Edited by FortunateSon
Posted

You're contradicting yourself. I think you know quite well what you have to lose...

 

 

 

 

For me, not to hijack OP's thread, it's about the finality and letting go. I feel like if we met and nothing has changed and reconciliation in not in the cards it would make it easier to let go. I feel like there is nothing for me to lose, I realize it could set me back, but I feel set back already if it makes sense? I am not sure I am going to do it, but have thought about it?
Posted

My advice would be to wait a little longer. It's all still recent and fresh and add the holidays to the mix just makes it more difficult. I have wanted to reach out to my ex from time to time but I don't - for several reasons but I always ask myself why would I want to reach out to someone that bailed on me? Some day I might but I have to be prepared for no answer, no response - is that something you can handle right now?

Posted
This. My ex came back after 3 months thinking I was going to take her back at first sight, because she thought I was still so hung up on her. I wasn't...Its on my time now. She saw I was getting over her (by not contacting her, not going on her FB page or liking her stuff), and she started to miss me.

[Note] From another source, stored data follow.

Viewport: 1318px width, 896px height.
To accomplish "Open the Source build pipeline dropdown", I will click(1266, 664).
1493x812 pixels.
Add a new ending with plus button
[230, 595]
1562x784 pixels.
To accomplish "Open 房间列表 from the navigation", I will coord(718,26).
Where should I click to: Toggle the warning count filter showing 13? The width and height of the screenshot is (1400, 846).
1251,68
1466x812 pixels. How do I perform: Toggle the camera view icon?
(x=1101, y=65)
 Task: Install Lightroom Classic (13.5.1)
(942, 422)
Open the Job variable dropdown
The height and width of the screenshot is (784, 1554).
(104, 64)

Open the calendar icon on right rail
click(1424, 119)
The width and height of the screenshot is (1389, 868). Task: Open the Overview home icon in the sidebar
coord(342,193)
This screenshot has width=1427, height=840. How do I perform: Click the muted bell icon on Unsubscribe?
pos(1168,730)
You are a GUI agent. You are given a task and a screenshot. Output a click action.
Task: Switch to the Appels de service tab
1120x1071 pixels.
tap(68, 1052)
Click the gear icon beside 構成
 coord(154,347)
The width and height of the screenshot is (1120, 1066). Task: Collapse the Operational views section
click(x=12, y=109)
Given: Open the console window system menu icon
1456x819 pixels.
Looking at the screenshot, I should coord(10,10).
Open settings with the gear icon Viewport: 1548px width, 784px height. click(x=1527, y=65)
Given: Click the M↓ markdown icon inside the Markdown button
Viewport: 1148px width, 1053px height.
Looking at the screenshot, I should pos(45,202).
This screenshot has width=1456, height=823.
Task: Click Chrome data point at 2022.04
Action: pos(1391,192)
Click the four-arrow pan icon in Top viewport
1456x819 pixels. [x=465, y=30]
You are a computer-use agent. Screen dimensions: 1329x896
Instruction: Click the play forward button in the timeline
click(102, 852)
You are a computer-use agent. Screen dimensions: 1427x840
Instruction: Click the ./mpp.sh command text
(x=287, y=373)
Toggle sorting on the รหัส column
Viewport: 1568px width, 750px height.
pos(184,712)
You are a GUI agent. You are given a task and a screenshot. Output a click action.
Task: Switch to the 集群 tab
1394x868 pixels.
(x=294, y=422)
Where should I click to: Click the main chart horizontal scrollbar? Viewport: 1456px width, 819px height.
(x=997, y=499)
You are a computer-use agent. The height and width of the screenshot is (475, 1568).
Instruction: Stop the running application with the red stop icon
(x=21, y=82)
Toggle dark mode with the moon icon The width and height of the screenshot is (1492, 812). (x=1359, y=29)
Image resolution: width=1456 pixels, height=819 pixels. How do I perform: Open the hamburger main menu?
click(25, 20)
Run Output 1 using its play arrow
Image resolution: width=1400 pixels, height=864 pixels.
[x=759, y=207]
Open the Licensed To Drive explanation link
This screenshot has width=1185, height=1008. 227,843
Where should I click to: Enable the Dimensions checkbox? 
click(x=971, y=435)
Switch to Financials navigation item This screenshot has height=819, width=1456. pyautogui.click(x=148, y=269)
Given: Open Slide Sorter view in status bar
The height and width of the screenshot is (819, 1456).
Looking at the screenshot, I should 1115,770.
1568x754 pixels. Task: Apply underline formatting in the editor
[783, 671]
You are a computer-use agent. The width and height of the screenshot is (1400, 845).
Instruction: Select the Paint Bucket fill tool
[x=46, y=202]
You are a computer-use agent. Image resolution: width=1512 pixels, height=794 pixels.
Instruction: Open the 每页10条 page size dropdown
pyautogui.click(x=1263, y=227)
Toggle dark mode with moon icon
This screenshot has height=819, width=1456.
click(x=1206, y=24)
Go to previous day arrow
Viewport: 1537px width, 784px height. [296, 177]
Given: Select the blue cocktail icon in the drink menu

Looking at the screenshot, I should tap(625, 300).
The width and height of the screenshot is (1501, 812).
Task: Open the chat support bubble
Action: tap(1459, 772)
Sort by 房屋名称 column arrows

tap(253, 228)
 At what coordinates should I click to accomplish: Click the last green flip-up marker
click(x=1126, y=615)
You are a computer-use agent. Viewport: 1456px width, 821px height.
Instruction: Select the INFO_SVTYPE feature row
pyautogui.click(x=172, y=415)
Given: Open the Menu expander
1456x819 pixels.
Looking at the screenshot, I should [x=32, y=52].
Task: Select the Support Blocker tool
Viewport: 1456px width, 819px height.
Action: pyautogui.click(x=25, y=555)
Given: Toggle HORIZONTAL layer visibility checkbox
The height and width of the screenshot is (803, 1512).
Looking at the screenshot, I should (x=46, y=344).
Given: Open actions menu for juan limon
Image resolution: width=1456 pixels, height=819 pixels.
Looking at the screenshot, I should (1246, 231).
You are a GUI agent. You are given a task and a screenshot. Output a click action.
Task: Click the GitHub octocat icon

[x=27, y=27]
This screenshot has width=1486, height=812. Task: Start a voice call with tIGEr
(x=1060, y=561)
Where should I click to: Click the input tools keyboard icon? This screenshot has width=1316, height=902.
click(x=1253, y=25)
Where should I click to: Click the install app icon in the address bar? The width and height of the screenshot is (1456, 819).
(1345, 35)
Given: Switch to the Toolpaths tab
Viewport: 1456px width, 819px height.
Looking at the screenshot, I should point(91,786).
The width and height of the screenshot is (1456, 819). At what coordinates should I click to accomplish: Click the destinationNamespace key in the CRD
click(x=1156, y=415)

She's been changing, but she needs to change more.

 

Follow this role my man. Show her you've changed by SHOWING her you're moving on. When you do, thats when she'll want you back.

 

 

Its the holidays, things get tough these times, trust me I know. I've wanted to reach out to my ex so many times knowing she wants to work on things.

 

 

If you are considering it, wait until January 7th. Give it a week (at least) after New Years. Your emotions are running hot because of the time of the year. Let them cool off and think rationally, not emotionally about it.

 

Did you block her from all social media or remain connected while in nc?